SEITENAUSZUG
Die Gesundheitsversorgung von älteren Menschen verbessern

Betreuende Angehörige stossen oft an ihre Grenzen

In der Schweiz fühlen sich betreuende Angehörige in ihrer neuen Situation oft überfordert und alleingelassen, wie eine Studie des ZHAW Instituts für Pflege zeigt. Die Forschenden empfehlen eine frühzeitige Sensibilisierung und eine stärkere Einbindung von Vertrauenspersonen. 

Angehörige bilden in der häuslichen Langzeitversorgung in der Schweiz die wichtigste Stütze. Die Betreuung und Pflege ihnen nahestehender Menschen fordert sie jedoch oft bis an ihre Grenzen und darüber hinaus. Auch, weil bei der externen Unterstützung Lücken bestehen. Die im Rahmen des Förderprogramms «Entlastungsangebote für betreuende Angehörige 2017–2020» des Bundesamts für Gesundheit durchgeführte Studie «Unterstützung für betreuende Angehörige in Einstiegs-, Krisen- und Notfallsituationen G04» zeigt auf: Insbesondere Settings, in denen Angehörige nach und nach die Betreuungsrolle übernehmen, bergen das Risiko der Isolation und Überlastung. «Vor allem bei chronischen Krankheiten und altersbedingten Einschränkungen sind sich Angehörige ihrer neuen Rolle lange nicht bewusst und laufen Gefahr, externe Unterstützungsangebote nicht rechtzeitig in Anspruch zu nehmen», sagt Studienleiter André Fringer, Forscher am ZHAW-Institut für Pflege.   

Im Betreuungssetting gefangen
Für die Studie wurden rund 50 betreuende Angehörige und gut 30 Leistungsanbieter interviewt sowie eine quantitative Umfrage durchgeführt, an der jeweils rund 300 Angehörige und Fachpersonen teilnahmen. Die Ergebnisse zeigen, welchen Belastungen betreuende Angehörige ausgesetzt sind. So gab ein Viertel der Befragten an, täglich mehr als 15 Stunden für die Versorgung ihnen nahestehender Personen aufzuwenden. Ein Drittel fühlte sich im Betreuungssetting gefangen. Rund 80 Prozent haben eine Krise der betreuten Person erlebt, über 60 Prozent eine eigene durchgemacht. Als besonders hilfreich bewerteten Betroffene in einer solchen Krisensituation externe Hilfe wie beispielsweise Beratungsgespräche, Hausbesuche oder Springereinsätze.

DATENSATZAUSZÜGE
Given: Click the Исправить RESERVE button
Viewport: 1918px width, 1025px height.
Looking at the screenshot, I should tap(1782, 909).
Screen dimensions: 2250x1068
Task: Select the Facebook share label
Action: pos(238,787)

---

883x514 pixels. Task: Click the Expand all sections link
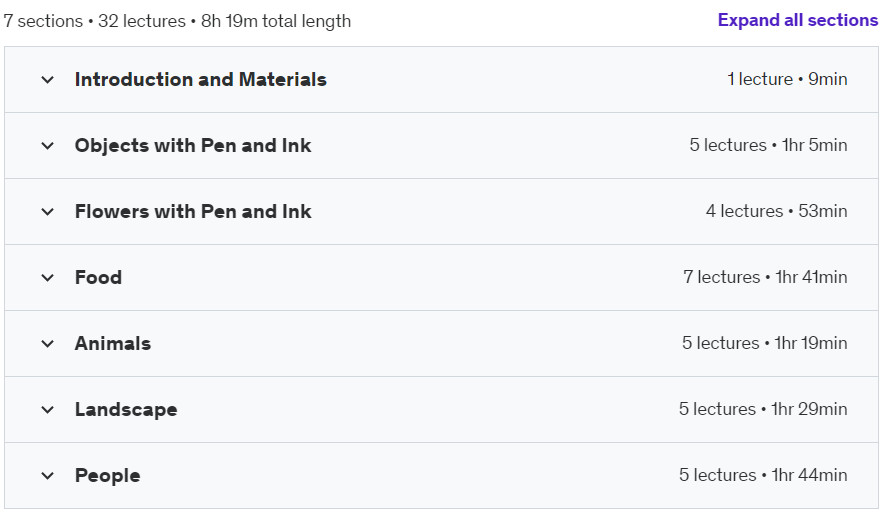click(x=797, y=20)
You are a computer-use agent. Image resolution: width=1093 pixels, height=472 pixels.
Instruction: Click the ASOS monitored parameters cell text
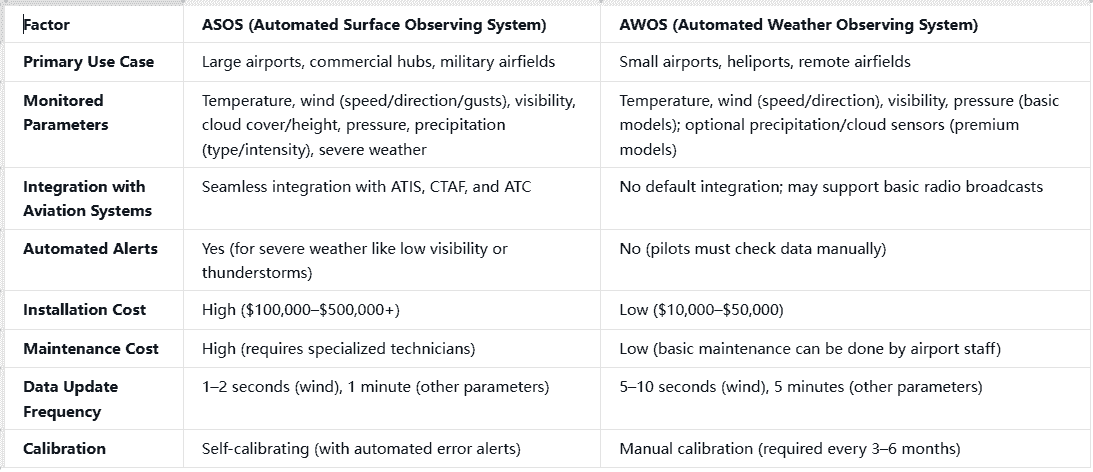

AUFGABEN
1 > Wie viele betreuende Angehörige wurden laut dem Text zu betreuenden Angehörigen für die Studie interviewt?
2 > Stimmen die folgenden Aussagen mit dem Text zu betreuenden Angehörigen überein? Antworten Sie jeweils mit Ja oder Nein und zitieren Sie die entscheidenden Worte des Textes.
(a) Ein Drittel der Befragten fühlte sich im Betreuungssetting gefangen.
(b) Die Hälfte der Befragten wendet täglich mehr als 15 Stunden für die Versorgung nahestehender Personen auf.
(c) Die Studie wurde im Rahmen eines Förderprogramms des Bundesamts für Gesundheit durchgeführt.
3 > Führen Sie den Text zu betreuenden Angehörigen im Anschluss an seinen letzten Satz fort.

ERWARTETE ANTWORTEN
1 > Rund 50 betreuende Angehörige.

2 >
(a) Ja: «Ein Drittel fühlte sich im Betreuungssetting gefangen.»
(b) Nein: «So gab ein Viertel der Befragten an, täglich mehr als 15 Stunden für die Versorgung ihnen nahestehender Personen aufzuwenden.»
(c) Ja: «Die im Rahmen des Förderprogramms «Entlastungsangebote für betreuende Angehörige 2017–2020» des Bundesamts für Gesundheit durchgeführte Studie»

3 >
Hausärztinnen und Hausärzte sowie Spitex stärker einbinden 
Gemäss dem an der Studie beteiligten Team aus Pflegeforschenden der ZHAW, der FHS St.Gallen und der Careum Hochschule Gesundheit braucht es Richtlinien, wie betreuende Angehörige erreicht und unterstützt werden können. Die Forschenden empfehlen, frühzeitig zu sensibilisieren und Informationen zur Verfügung zu stellen. Organisationen und Gemeinden sollten noch stärker Beratungs-, Begleitungs- und Unterstützungsangebote bereitstellen. Der Aufbau oder die Förderung von Caring Communities – Gemeinschaften in Quartieren, im Dorf oder in Wohnsiedlungen – sehen sie als weitere Möglichkeit, um die dort lebenden Menschen mit dem Thema Angehörigenbetreuung vertraut zu machen. «Externe Angebote sollten im Sinne einer integrierten Versorgung nicht als Holschuld der Betroffenen, sondern als Bringschuld verstanden werden», sagt Fringer.  

«Vertrauenspersonen können rechtzeitig Impulse für die Inanspruchnahme externer Unterstützung setzen.» 

Weiter soll gemäss dem Studienteam das Potenzial von Vertrauenspersonen wie Hausärzten oder Spitex-Mitarbeitenden stärker genutzt werden. «Diese haben einen privilegierten Zugang zur Zielgruppe und können rechtzeitig Impulse für die Inanspruchnahme externer Unterstützung geben», so Fringer. Die Studienergebnisse zeigen auch, dass Begleitung, Beratung und Unterstützung besser sind, wenn Fachpersonen den Einstieg in die Angehörigenbetreuung als Prozess mit verschieden Phasen verstehen, die jeweils ganz andere Herausforderungen mit sich bringen. Das Bewusstsein für diese unterschiedlichen Phasen sowie die Konzentration auf die betroffenen Familien (familienzentrierter Ansatz) soll laut den Forschenden dabei helfen, besser auf die individuellen Bedürfnisse der verschiedenen Betreuungssettings einzugehen. 


Unterstützung für betreuende Angehörige in Einstiegs-, Krisen- und Notfallsituationen G04 

Projektleitung
Prof. Dr. André Fringer (Forschung und Entwicklung, ZHAW-Institut für Pflege);  

Stv. Projektleitung
Prof. Otto Ulrich (Careum Hochschule Gesundheit) 

Projektteam
Eleonore Arrer (FHS St.Gallen), Fabian Berger und Dr. Heidi Kaspar (Careum Hochschule Gesundheit), Sabrina Stängle (Forschung und Entwicklung, ZHAW-Institut für Pflege)  

Finanzierung
Bundesamt für Gesundheit (BAG)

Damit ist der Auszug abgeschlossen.